• _Data to process_

>>>>

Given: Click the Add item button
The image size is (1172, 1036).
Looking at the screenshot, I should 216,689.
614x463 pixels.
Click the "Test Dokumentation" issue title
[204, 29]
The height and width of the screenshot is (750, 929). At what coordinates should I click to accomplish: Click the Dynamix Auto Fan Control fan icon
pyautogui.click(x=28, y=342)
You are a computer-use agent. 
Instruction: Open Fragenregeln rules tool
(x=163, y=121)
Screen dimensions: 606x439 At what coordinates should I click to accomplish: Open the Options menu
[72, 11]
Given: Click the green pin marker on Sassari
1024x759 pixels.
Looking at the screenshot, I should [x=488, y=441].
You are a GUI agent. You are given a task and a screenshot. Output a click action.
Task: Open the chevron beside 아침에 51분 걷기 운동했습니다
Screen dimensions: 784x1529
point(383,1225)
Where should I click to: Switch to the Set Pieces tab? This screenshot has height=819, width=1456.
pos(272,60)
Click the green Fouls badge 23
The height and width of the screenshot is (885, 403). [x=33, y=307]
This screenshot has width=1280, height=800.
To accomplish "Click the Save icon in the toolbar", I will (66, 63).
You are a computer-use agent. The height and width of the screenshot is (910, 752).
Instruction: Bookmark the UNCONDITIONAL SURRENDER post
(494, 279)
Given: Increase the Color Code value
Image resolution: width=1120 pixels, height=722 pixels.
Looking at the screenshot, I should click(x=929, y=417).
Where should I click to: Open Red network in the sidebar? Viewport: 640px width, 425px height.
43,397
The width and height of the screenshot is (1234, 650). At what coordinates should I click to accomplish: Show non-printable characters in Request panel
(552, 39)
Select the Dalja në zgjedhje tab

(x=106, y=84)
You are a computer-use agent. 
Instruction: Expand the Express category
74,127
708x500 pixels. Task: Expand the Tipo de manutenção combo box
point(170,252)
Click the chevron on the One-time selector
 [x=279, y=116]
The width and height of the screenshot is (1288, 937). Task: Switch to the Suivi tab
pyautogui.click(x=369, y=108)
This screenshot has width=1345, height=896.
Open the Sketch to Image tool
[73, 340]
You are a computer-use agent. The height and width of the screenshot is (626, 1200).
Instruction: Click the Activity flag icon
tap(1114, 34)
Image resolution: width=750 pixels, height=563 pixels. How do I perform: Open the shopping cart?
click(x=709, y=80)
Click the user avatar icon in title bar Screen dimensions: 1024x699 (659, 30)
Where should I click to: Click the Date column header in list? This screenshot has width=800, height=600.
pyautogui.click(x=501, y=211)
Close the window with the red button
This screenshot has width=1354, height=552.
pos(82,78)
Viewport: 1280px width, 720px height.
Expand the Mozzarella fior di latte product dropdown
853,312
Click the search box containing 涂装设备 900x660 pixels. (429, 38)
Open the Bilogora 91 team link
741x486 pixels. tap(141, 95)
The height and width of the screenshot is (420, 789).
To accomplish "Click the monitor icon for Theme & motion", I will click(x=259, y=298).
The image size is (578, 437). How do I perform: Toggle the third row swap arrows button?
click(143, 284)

<<<<

Once you reach the line that holds "Image resolution: width=1120", print it and every line after it through the end of the records, word for word.

• _Written answer_
Image resolution: width=1120 pixels, height=722 pixels.
Looking at the screenshot, I should click(x=929, y=417).
Where should I click to: Open Red network in the sidebar? Viewport: 640px width, 425px height.
43,397
The width and height of the screenshot is (1234, 650). At what coordinates should I click to accomplish: Show non-printable characters in Request panel
(552, 39)
Select the Dalja në zgjedhje tab

(x=106, y=84)
You are a computer-use agent. 
Instruction: Expand the Express category
74,127
708x500 pixels. Task: Expand the Tipo de manutenção combo box
point(170,252)
Click the chevron on the One-time selector
 [x=279, y=116]
The width and height of the screenshot is (1288, 937). Task: Switch to the Suivi tab
pyautogui.click(x=369, y=108)
This screenshot has width=1345, height=896.
Open the Sketch to Image tool
[73, 340]
You are a computer-use agent. The height and width of the screenshot is (626, 1200).
Instruction: Click the Activity flag icon
tap(1114, 34)
Image resolution: width=750 pixels, height=563 pixels. How do I perform: Open the shopping cart?
click(x=709, y=80)
Click the user avatar icon in title bar Screen dimensions: 1024x699 (659, 30)
Where should I click to: Click the Date column header in list? This screenshot has width=800, height=600.
pyautogui.click(x=501, y=211)
Close the window with the red button
This screenshot has width=1354, height=552.
pos(82,78)
Viewport: 1280px width, 720px height.
Expand the Mozzarella fior di latte product dropdown
853,312
Click the search box containing 涂装设备 900x660 pixels. (429, 38)
Open the Bilogora 91 team link
741x486 pixels. tap(141, 95)
The height and width of the screenshot is (420, 789).
To accomplish "Click the monitor icon for Theme & motion", I will click(x=259, y=298).
The image size is (578, 437). How do I perform: Toggle the third row swap arrows button?
click(143, 284)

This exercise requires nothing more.